From:
Mike Beckerle <mbeckerle.dfdl@gmail.com>
To:
"dfdl-wg@ogf.org"
<dfdl-wg@ogf.org>,
Date:
11/04/2014 14:04
Subject:
Re: [DFDL-WG]
Action 242 - valueLength and contentLength function
wording
Sent by:
dfdl-wg-bounces@ogf.org
Revised Action 242 proposed changes word doc attached.
I have incorporated the discussion in this thread (I hope.) Please review.
Mike Beckerle | OGF DFDL Workgroup Co-Chair | Tresys Technology
| www.tresys.com Please note: Contributions to the DFDL Workgroup's email
discussions are subject to the OGF
Intellectual Property Policy
This language is consistent with what we say for lengthKind
pattern in section 12.3.5:
"When unparsing, the dfdl:valueLength of a complex
type element when the length units is 'characters' is computed as if the
entire structure was unparsed into a temporary data stream beginning at
position 1, and then this data stream is considered to be text in the character
set encoding specified by the dfdl:encoding property, regardless of the
actual representation of the complex type element or the elements contained
within it. The number of characters in this temporary data stream is the
value length of the complex type."
The behavior of the IBM DFDL implementation for valueLength
is as described is consistent with the above, excepting that it will not
detect a decode error, and it gives an SDE (?) if the encoding is not fixed
width.
Since we have decided not to require that a complex type
element is recursively all text all the way down, I believe we have to
tolerate implementations having different behaviors in the potentially
meaningless cases where there is binary data or encoding changes in the
complex type. So I would add to the above suggested language this:
"However, if creation of this data stream would cause
an encoding error, or parsing of this data stream as characters would cause
a decoding error, then the behavior and return value of dfdl:valueLength
are implementation dependent."
Looking at the DFDL spec, I am concerned that we never
really say what we mean by the "length of the ComplexContent region."
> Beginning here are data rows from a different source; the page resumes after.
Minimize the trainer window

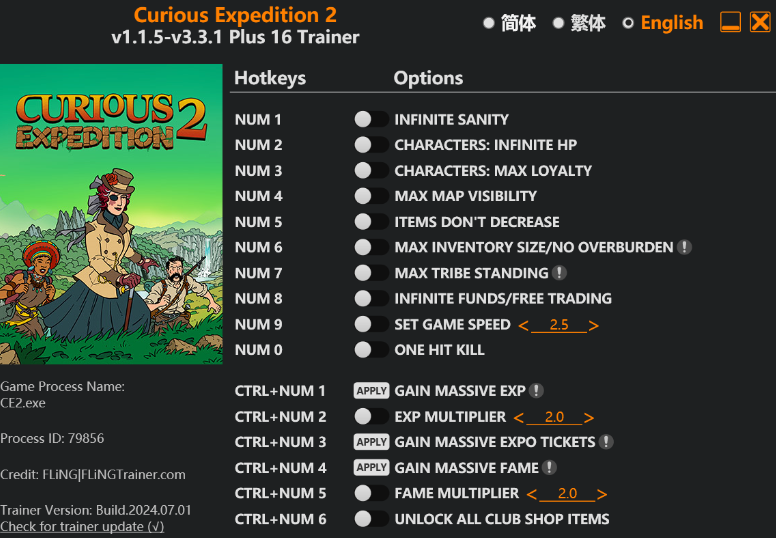click(x=730, y=22)
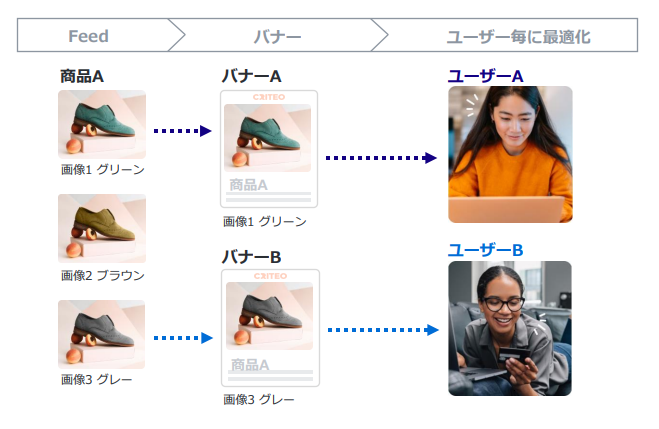Select the バナー step in header
Image resolution: width=659 pixels, height=429 pixels.
click(x=277, y=35)
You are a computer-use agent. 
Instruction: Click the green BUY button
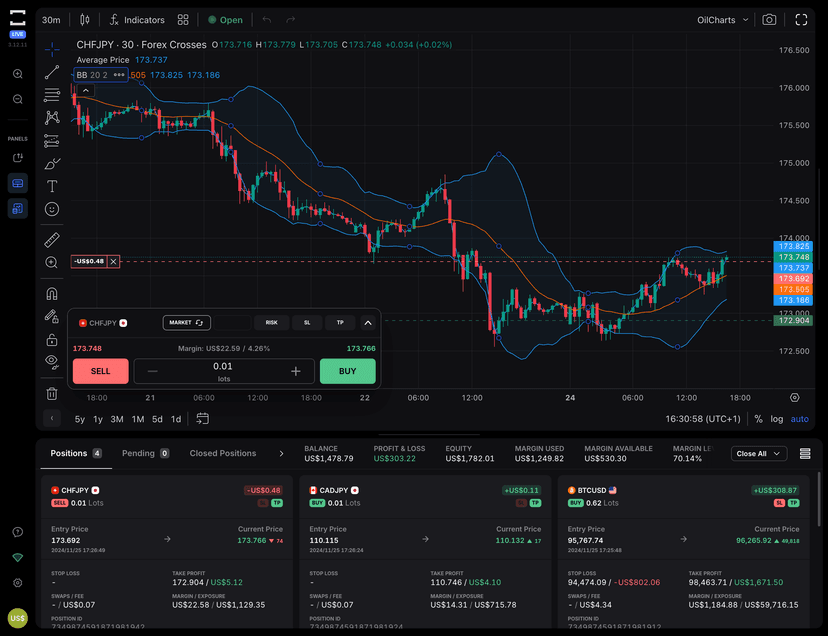[x=347, y=370]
(Last sentence before Table 7 in section 12.3.7) Section 12.3.7.3 doesn't
do it. The dfdl:valueLength function may be the first place where we have
to actually say how the various sub-regions contribute to the ComplexContent
region's length.
I believe this is the obvious "sum of length of all contained regions",
but keep in mind that alignment region lengths will vary depending on the
starting alignment, so the length is, in general, dependent on the position
within the bit stream.
Hence when unparsing we have to specify that the dfdl:valueLength is measured
as if the ComplexContent region started at position 1 (as I did above)
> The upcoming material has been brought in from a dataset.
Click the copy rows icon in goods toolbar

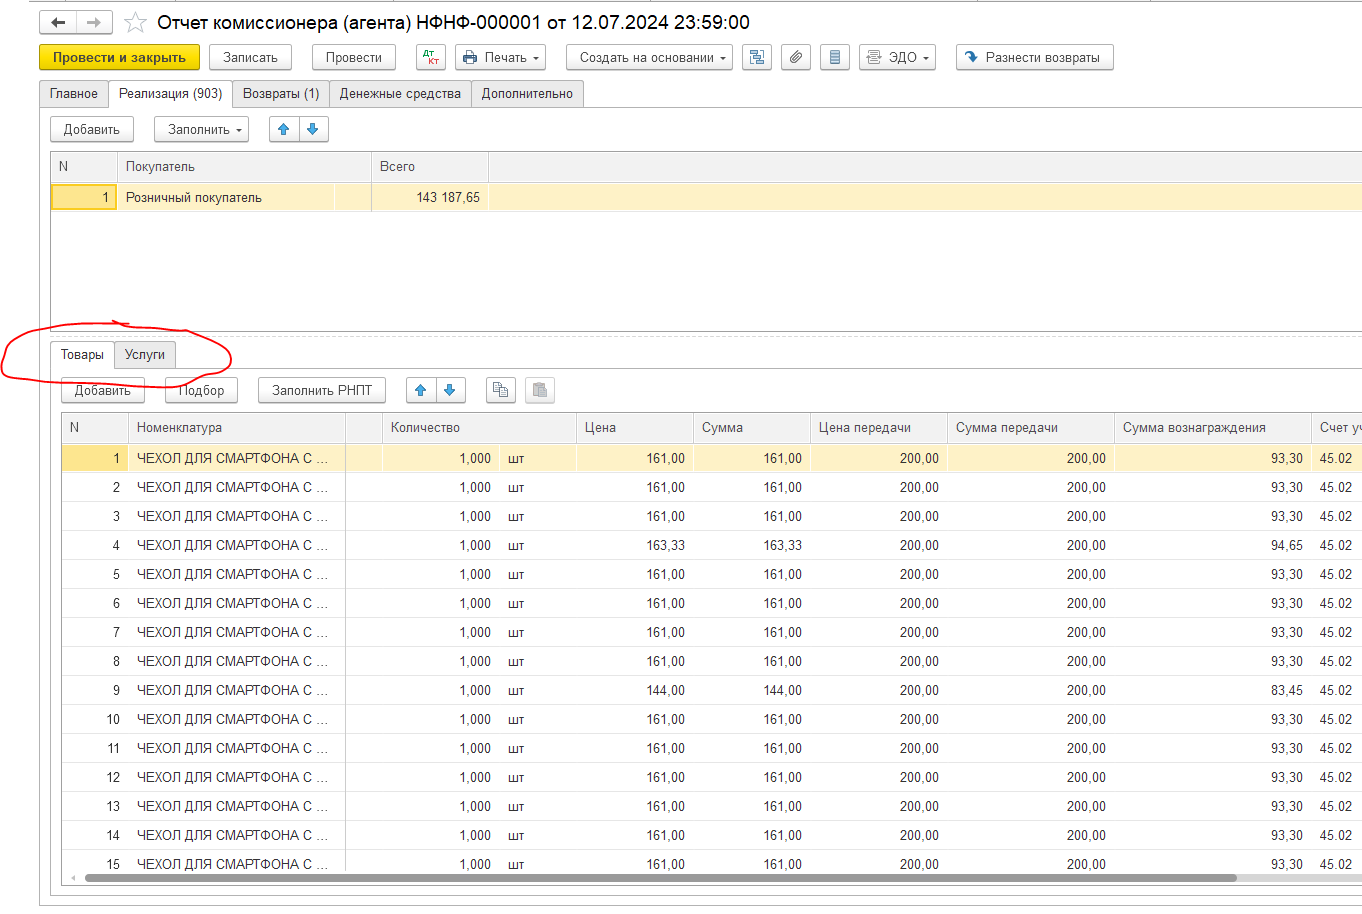[501, 390]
so that internal alignment regions can be given meaningful lengths.
The general clarification should be added to 12.3.7.3, or to section 12.3.7
immediately before section 12.3.7.1. Something like this:
"The length of the ComplexContent region is the sum
of the lengths of the contained regions. However, note that alignment regions
inside the ComplexContent may be of different lengths depending on the
ComplexContent's starting position alignment."
Mike Beckerle | OGF DFDL Workgroup Co-Chair | Tresys Technology
| www.tresys.com Please note: Contributions to the DFDL Workgroup's email
discussions are subject to the OGF
Intellectual Property Policy
On Mon, Mar 24, 2014 at 11:34 AM, Andrew Edwards <andy.edwards@uk.ibm.com>
wrote:
Steve (et al) - Resending as the last
one bounced.
I'll usurp Tim and respond :)
Currently the IBM implementation insists on using a fixed-length encoding
and returns an "unsupported" error message for a variable width
encoding. With a fixed width encoding, we "do the maths"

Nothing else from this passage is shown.